I decided to switch out my test to try to use native YT-DLP to the old one again and VRChat crashed immediately after trying to play the video, which suggests that it tries to load but is not fully compatible yet. I see reports of it crashing if manually enabled with --enable-avpro-in-proton, yet, it does crash for me even though I did not enable that flag. Maybe it was just a coincidence; I only tested once.
happysmash27
After further testing in Video Player Showroom (https://vrchat.com/home/world/wrld_985acb34-cc17-4b5a-85ae-04ade5195059), it appears that the Unity default video player works fine (running a HEAD request on normal, when I test with my own server), but the AVPro-based one crashes VRChat. Interesting. This occurs with the 1080p 60 fps version of Big Buck Bunny, bbb_sunflower_1080p_60fps_normal.mp4, hosted on my own server so that I can log requests. I am guessing the --enable-avpro-in-proton command is a Unity option specific to the Unity video player, but this does not explain why it crashes now when it never did before. Maybe it is because it is partly working now, but not enough to not be buggy?
RiQuY
ForeverAndaDay: In Proton Experimental the video player is still not working.
EbKeth
Adding another voice for Linux support! VRC generally works fine with Proton, however having a native client would be greatly appreciated.

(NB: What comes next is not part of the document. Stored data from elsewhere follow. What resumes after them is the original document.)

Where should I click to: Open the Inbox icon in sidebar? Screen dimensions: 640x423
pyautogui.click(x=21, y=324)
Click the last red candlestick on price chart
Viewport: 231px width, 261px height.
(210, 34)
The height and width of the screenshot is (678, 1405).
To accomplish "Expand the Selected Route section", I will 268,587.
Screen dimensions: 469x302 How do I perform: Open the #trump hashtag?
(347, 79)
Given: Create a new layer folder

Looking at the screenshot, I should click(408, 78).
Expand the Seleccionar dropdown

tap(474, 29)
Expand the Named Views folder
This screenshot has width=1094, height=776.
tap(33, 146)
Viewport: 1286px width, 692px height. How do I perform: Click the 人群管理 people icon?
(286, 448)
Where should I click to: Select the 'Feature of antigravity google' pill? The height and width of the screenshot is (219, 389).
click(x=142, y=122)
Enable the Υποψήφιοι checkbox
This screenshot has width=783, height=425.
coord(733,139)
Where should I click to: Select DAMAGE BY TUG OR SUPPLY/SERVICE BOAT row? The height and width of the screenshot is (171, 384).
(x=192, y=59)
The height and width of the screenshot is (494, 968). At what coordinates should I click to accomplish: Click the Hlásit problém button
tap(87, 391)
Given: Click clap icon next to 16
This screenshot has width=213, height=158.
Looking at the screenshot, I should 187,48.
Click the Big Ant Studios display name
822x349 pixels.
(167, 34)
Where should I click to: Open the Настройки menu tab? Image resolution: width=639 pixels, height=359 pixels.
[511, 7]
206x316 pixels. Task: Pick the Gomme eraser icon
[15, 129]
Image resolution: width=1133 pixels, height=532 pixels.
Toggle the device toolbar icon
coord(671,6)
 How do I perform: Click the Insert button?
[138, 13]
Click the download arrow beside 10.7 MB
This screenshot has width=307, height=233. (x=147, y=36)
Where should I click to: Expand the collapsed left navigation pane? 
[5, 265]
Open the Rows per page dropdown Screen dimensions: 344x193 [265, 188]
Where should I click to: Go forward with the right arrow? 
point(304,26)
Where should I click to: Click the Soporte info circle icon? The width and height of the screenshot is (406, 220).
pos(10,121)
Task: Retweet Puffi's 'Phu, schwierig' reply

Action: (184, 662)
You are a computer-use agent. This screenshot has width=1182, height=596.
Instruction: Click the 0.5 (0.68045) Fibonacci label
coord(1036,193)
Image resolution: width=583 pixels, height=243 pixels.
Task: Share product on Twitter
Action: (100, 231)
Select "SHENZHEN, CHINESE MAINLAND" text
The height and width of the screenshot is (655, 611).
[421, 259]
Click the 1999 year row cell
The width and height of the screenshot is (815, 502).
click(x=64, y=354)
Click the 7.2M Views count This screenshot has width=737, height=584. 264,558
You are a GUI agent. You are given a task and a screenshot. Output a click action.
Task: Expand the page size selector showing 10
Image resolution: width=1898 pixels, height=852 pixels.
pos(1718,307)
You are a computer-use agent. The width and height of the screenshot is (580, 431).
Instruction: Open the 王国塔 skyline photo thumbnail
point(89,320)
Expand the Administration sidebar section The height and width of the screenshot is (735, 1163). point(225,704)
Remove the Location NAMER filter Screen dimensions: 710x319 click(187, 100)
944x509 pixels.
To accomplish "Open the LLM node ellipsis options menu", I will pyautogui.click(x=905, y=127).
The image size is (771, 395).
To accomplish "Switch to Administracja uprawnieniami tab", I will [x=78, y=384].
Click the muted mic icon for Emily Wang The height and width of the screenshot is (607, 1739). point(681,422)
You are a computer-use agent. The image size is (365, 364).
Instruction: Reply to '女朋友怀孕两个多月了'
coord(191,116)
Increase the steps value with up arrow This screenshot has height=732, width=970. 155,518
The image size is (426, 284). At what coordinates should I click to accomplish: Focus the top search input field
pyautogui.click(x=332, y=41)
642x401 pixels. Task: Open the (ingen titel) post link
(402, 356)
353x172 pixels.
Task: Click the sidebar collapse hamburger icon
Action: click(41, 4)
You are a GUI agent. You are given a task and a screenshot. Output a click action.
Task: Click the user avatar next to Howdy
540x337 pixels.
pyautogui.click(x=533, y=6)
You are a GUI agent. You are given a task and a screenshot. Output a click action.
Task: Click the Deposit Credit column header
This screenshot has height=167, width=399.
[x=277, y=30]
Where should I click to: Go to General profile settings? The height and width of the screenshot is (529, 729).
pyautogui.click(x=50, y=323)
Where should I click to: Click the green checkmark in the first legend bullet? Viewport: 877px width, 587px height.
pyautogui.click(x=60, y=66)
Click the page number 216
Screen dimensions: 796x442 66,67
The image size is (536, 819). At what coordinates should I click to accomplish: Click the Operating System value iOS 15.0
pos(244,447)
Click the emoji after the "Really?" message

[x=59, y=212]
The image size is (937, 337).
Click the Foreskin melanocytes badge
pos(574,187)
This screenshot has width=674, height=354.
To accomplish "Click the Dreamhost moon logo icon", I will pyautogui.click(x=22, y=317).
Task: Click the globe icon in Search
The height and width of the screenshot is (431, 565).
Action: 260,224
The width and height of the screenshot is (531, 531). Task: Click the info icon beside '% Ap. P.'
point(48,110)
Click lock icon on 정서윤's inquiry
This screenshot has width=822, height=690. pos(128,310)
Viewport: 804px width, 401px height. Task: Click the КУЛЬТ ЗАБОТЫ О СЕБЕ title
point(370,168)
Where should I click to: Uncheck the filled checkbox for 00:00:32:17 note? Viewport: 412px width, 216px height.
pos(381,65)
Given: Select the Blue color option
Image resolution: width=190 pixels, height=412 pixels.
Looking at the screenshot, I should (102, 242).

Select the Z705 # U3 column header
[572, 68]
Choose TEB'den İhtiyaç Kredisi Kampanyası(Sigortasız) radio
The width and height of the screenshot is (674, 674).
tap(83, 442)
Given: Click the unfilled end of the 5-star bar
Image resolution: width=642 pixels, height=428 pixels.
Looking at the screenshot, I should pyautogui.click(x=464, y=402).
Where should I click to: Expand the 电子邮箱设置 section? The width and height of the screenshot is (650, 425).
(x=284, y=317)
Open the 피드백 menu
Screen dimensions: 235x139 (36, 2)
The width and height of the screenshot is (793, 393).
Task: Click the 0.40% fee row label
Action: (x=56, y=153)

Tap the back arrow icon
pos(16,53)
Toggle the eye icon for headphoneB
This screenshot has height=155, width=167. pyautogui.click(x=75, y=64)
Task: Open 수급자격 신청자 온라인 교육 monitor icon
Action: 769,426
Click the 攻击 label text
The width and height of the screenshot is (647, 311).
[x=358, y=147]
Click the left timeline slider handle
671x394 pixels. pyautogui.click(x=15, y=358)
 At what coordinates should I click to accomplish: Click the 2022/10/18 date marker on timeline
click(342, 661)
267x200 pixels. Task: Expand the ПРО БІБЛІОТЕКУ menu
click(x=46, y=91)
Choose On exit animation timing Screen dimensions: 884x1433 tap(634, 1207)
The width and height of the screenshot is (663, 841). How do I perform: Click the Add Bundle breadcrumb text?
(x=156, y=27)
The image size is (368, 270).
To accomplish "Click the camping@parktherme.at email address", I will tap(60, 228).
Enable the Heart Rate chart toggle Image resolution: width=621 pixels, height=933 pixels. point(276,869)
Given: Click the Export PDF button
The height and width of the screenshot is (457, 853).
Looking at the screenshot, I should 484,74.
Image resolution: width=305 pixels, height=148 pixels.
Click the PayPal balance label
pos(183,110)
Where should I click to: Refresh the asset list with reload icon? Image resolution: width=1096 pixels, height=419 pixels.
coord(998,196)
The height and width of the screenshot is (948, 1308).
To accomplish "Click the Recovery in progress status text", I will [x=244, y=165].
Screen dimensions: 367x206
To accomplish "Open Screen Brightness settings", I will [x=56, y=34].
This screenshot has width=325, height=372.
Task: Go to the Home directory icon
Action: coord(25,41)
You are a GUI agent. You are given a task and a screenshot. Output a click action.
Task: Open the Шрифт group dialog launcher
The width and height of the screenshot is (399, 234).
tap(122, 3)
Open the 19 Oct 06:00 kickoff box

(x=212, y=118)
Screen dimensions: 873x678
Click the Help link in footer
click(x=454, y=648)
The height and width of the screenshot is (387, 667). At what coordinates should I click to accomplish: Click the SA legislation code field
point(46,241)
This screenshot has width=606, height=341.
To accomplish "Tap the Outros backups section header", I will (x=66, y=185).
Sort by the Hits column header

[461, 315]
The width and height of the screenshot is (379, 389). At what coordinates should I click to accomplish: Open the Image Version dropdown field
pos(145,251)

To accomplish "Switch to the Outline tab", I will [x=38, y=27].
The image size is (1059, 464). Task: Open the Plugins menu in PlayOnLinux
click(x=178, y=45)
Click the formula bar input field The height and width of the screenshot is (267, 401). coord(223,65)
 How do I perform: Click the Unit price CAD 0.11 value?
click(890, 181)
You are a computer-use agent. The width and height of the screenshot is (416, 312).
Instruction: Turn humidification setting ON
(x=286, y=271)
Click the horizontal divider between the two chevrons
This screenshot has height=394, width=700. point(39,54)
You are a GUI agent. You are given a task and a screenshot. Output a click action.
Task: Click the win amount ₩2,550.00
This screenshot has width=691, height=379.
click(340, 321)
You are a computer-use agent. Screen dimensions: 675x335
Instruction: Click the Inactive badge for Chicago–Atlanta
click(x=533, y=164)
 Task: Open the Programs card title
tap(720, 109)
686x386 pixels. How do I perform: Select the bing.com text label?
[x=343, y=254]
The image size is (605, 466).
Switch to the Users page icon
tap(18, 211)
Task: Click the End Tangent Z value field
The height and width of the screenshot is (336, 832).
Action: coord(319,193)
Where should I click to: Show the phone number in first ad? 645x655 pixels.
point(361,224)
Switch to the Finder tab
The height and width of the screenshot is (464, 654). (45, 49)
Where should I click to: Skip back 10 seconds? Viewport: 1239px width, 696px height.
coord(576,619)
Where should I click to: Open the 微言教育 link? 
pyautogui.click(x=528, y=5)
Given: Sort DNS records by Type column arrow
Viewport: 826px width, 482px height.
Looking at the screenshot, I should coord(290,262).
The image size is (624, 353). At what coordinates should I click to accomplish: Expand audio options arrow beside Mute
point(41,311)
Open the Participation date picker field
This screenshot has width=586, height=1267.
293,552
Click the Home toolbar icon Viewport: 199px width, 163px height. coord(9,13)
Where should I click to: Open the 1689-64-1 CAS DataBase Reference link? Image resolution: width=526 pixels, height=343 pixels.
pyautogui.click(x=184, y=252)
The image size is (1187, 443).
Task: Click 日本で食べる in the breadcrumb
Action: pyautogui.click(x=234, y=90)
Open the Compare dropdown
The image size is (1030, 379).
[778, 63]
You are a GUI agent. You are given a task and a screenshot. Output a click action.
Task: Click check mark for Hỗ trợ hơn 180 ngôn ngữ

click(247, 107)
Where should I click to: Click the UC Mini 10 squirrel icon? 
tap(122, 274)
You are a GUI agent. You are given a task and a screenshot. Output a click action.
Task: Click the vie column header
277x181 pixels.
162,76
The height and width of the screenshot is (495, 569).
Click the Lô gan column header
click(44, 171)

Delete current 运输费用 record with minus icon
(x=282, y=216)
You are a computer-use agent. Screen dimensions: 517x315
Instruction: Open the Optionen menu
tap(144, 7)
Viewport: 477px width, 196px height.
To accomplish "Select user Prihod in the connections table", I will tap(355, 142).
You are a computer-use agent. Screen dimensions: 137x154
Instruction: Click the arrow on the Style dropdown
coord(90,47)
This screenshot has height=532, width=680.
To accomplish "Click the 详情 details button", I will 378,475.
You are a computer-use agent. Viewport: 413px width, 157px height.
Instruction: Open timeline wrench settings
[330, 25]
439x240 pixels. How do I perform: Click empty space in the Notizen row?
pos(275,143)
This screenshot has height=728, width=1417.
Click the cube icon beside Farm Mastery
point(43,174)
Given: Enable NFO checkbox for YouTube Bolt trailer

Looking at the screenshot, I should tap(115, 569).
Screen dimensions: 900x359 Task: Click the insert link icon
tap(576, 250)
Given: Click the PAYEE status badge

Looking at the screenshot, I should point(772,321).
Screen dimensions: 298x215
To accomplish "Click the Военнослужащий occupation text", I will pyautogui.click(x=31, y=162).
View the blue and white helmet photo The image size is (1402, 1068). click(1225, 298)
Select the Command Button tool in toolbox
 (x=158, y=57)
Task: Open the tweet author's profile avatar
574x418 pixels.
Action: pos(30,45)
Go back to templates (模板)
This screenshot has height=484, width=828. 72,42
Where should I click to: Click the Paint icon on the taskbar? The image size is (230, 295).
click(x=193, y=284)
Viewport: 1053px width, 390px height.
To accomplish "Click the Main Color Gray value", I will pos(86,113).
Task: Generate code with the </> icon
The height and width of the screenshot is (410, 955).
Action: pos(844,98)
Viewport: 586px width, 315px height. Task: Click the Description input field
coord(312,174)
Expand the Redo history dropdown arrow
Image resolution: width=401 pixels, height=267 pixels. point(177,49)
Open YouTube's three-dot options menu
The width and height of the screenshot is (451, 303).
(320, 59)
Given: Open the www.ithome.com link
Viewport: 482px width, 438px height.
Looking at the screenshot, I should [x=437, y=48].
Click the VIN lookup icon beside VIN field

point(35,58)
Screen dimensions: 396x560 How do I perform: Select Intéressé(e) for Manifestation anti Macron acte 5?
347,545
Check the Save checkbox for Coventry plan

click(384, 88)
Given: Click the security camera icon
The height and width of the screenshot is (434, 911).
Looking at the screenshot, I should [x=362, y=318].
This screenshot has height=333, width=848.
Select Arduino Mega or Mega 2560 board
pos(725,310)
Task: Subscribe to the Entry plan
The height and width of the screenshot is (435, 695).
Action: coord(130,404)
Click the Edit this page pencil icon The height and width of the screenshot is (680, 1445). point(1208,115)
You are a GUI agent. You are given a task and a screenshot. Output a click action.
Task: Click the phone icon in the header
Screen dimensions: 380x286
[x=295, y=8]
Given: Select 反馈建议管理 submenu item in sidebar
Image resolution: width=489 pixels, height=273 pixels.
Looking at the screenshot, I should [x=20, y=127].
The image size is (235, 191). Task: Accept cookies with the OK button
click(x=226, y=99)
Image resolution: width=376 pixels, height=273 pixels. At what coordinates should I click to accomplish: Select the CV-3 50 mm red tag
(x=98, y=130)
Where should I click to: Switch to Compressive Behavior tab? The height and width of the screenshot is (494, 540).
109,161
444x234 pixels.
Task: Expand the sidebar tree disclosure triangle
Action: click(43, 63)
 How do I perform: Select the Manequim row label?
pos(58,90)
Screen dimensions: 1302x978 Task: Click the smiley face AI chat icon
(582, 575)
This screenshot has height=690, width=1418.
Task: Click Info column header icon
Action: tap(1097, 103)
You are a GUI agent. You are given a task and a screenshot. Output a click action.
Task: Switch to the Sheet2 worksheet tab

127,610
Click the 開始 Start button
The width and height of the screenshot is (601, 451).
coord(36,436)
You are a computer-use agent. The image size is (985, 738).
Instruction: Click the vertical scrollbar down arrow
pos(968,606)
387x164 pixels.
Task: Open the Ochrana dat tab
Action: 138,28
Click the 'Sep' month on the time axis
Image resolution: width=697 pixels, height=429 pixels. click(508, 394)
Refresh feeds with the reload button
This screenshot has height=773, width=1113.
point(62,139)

Tupper - VRChat Head of Community
Merged in a post:
Add linux support
M
Mimsical
Support for linux would be a great addition as there are many people such as myself who do not play on windows anymore and have switched to linux as it is safer, and faster.
Badeand
At this point, I think it would make more sense to rely on Proton, and just iron out whatever bugs pop up through Proton. Better yet, the VRC devs should pick out a Proton version they want to officially support and patch the game accordingly to iron out bugs that occur in that particular Proton version.
mary4
I support this too
DASPRiD
I'd also love to see an official Linux build. Videos not working due to Unitys use of WMF in the windows version is really annoying.